- Do this: Copy out the items from the line containing "You are a computer-use" down through the line containing "click(913, 102)", replacing "microphone options" with "audio input settings" and leaving everything else unchanged.

- Data supplied:
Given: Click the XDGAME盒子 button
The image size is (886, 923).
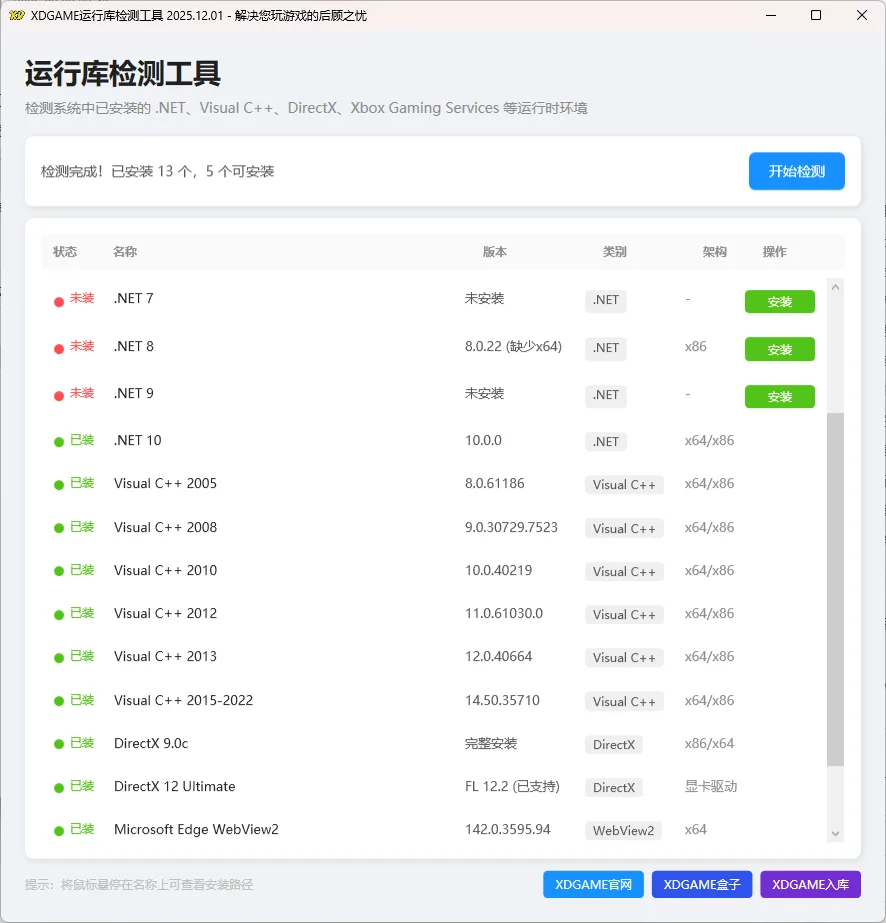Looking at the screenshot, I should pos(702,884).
==
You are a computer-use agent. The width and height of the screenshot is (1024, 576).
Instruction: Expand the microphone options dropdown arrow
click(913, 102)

- Response to the exercise:
You are a computer-use agent. The width and height of the screenshot is (1024, 576).
Instruction: Expand the audio input settings dropdown arrow
click(913, 102)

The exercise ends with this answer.